If the treaty is passed by all 27 countries, Mr McCreevy said, the EU should refrain from any further institutional changes for "quite some time to come".

"I think we should stop to pause; to deepen rather than to extend; to reinforce what we have and to implement what we have, and that we will have a good period of time before there is further advancement. We should stop and think," he said.

However, he conceded that the more ambitious in the EU may want further expansion "within five years" if this treaty is ratified by all member states.

The changes in the treaty are necessary, he said, if the EU is to face the global challenges of migration, global warming, terrorism and drugs.

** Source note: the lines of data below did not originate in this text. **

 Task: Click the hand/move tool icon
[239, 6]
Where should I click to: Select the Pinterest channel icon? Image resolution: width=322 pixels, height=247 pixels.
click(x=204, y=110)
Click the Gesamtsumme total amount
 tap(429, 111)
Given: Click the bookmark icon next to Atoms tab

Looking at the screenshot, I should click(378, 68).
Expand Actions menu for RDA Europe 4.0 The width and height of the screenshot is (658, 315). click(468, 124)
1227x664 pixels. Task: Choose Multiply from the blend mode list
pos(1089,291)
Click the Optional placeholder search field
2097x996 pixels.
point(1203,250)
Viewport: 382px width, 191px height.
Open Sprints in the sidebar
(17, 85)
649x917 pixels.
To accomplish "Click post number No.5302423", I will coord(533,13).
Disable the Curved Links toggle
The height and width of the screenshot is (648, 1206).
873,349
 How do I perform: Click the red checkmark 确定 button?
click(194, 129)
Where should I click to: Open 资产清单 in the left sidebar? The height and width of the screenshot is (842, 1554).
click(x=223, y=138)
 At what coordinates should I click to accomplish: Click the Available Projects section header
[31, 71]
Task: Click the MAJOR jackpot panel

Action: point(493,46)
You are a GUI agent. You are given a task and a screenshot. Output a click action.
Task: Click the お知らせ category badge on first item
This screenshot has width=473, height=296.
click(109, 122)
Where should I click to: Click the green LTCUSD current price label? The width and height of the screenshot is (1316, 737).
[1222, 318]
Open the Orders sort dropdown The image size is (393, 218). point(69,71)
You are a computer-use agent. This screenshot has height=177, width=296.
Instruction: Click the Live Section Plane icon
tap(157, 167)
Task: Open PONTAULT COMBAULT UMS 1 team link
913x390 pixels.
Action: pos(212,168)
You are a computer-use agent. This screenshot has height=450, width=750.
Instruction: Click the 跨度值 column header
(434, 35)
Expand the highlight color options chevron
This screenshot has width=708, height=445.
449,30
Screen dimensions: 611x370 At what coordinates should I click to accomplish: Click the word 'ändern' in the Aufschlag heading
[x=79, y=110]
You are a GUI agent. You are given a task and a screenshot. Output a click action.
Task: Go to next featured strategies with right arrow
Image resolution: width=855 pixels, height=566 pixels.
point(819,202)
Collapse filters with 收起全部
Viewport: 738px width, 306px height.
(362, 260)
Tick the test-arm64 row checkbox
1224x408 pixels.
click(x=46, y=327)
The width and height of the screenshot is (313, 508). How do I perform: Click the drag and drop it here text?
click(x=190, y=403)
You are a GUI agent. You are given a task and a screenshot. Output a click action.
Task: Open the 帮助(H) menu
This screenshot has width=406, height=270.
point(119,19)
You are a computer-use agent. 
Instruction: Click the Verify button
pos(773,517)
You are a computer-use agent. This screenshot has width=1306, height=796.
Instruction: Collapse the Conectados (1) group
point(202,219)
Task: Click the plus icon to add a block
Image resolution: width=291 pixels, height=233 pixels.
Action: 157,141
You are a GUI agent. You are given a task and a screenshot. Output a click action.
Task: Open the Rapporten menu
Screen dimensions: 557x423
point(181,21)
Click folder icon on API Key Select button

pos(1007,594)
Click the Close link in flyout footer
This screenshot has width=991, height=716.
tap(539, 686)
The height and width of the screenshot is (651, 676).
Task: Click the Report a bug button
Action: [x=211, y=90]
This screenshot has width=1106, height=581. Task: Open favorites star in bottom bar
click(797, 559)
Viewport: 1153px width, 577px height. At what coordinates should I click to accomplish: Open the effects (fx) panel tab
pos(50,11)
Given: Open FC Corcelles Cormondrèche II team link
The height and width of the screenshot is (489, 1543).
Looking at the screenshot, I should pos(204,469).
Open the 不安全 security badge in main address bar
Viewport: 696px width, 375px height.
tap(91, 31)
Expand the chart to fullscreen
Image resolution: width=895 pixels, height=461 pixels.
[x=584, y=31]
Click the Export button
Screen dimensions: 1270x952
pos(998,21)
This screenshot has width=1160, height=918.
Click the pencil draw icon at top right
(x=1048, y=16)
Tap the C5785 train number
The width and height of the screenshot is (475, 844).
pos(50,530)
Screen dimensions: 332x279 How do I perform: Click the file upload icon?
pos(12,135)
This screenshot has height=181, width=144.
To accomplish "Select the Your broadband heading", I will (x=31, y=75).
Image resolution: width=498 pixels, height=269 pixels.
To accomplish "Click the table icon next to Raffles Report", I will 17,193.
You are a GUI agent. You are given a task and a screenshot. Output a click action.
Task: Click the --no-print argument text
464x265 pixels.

"The EU has achieved success in the past by using previously-agreed treaties to alter the union's decision-making rules," he declared. "Make no mistake about it: there would be no single market, no free movement of goods, services or capital - and the much higher living standards they have brought - without the power and strength the previous treaties gave to the European institutions to successfully initiate, advance and enforce the legal framework that has delivered that market," he said.

"We will not achieve the end if we are denied the means. Reformed institutional structures are the means to these ends," he said.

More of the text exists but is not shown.